Use double precision for z and thus for the entire calculation of

exp2(i/TBLSIZE) * p(z) instead of only for the final multiplication and addition. This fixes the code to match the comment that the maximum error is 0.5010 ulps (except on machines that evaluate float expressions in extra precision, e.g., i386's, where the evaluation was already in extra precision). Fix and expand the comment about use of double precision. The relative roundoff error from evaluating p(z) in non-extra precision was about 16 times larger than in exp2() because the interval length is 16 times smaller. Its maximum was at least P1 * (1.0 ulps) * max(|z|) ~= log(2) * 1.0 * 1/32 ~= 0.0217 ulps (1.0 ulps from the addition in (1 + P1*z) with a cancelation error when z ~= -1/32). The actual final maximum was 0.5313 ulps, of which 0.0303 ulps must have come from the additional roundoff error in p(z). I can't explain why the additional roundoff error was almost 3/2 times larger than the rough estimate.

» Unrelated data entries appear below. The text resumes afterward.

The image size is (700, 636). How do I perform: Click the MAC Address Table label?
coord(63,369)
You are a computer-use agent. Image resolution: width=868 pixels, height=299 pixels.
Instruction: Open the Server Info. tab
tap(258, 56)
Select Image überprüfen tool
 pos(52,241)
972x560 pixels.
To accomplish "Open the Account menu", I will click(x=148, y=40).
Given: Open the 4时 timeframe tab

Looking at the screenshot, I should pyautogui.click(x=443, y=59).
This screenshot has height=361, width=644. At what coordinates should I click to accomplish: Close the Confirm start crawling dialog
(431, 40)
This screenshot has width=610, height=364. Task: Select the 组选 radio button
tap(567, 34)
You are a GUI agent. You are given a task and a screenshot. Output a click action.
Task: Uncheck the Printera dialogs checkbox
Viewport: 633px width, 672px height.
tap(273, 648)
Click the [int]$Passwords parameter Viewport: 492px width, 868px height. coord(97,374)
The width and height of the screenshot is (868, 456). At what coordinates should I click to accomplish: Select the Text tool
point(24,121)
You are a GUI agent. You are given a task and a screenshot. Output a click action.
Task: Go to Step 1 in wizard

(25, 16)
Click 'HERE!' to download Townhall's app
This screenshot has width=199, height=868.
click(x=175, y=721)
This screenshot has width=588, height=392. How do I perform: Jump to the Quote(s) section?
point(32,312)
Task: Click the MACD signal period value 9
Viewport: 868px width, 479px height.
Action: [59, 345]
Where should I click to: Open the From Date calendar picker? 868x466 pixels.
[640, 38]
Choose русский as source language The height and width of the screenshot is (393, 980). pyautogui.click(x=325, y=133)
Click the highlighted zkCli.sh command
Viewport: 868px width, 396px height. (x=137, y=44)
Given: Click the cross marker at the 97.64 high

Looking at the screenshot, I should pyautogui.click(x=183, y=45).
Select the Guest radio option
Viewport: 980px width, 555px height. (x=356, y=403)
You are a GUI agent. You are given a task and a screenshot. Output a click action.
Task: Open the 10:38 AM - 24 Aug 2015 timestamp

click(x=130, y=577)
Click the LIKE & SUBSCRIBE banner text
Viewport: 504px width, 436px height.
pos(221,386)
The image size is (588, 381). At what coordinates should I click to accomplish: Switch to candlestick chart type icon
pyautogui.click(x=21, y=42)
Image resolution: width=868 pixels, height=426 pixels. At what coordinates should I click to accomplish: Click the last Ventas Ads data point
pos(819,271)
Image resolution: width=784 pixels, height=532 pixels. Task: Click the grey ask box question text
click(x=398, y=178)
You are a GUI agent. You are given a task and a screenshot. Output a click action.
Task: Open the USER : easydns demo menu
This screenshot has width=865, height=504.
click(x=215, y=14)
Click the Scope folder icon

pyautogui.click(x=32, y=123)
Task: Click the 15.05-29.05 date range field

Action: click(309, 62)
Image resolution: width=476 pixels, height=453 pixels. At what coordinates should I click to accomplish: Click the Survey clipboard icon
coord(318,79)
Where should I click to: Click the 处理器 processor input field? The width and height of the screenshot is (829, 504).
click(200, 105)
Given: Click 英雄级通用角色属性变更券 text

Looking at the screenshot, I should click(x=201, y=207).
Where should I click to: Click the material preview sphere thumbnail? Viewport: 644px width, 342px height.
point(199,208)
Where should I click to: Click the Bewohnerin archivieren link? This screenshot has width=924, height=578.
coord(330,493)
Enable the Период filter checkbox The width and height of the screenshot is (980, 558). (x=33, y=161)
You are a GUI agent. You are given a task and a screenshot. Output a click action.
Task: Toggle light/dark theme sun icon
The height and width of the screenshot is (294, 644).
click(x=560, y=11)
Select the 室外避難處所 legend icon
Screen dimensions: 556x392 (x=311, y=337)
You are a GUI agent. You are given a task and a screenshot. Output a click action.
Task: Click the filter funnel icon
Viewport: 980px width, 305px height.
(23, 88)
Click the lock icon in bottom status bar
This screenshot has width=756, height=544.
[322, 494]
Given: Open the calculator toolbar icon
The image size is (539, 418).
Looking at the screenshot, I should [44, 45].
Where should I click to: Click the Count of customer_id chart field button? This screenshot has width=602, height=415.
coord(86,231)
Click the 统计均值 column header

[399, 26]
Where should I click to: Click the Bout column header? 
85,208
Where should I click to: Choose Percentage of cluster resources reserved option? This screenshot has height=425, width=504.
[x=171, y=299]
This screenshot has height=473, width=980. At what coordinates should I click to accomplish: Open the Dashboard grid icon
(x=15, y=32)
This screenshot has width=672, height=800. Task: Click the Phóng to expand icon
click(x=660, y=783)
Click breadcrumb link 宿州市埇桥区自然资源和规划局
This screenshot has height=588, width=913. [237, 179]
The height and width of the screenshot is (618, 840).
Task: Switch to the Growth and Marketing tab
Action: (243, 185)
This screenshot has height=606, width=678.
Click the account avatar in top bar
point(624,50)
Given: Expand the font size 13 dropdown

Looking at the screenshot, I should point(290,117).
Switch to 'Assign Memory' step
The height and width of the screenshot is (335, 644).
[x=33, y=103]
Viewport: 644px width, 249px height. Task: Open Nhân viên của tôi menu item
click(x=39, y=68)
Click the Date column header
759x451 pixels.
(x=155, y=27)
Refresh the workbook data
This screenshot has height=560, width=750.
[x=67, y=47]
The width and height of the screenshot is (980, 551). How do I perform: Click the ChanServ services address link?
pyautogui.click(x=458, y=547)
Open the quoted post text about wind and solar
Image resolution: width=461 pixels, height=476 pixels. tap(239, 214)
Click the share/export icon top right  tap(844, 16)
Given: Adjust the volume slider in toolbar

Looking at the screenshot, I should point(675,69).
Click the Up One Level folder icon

2008-02-11 05:20:02 +00:00 · 2008-02-11 05:20:02 +00:00 · a75ea6c233
commit a75ea6c233
parent c2724541ae
1 changed files with 4 additions and 3 deletions
--- a/lib/msun/src/s_exp2f.c
+++ b/lib/msun/src/s_exp2f.c
@ -82,7 +82,8 @@ static const double exp2ft[TBLSIZE] = {
 *
 *   We compute exp2(i/TBLSIZE) via table lookup and exp2(z) via a
 *   degree-4 minimax polynomial with maximum error under 1.4 * 2**-33.
- *   Using double precision in the final calculation avoids roundoff error.
+ *   Using double precision for everything except the reduction makes
+ *   roundoff error insignificant and simplifies the scaling step.
 *
 *   This method is due to Tang, but I do not use his suggested parameters:
 *
@ -92,8 +93,8 @@ static const double exp2ft[TBLSIZE] = {
 float
 exp2f(float x)
 {
-	double tv, twopk;
-	float t, z;
+	double tv, twopk, z;
+	float t;
 	uint32_t hx, htv, ix, i0;
 	int32_t k;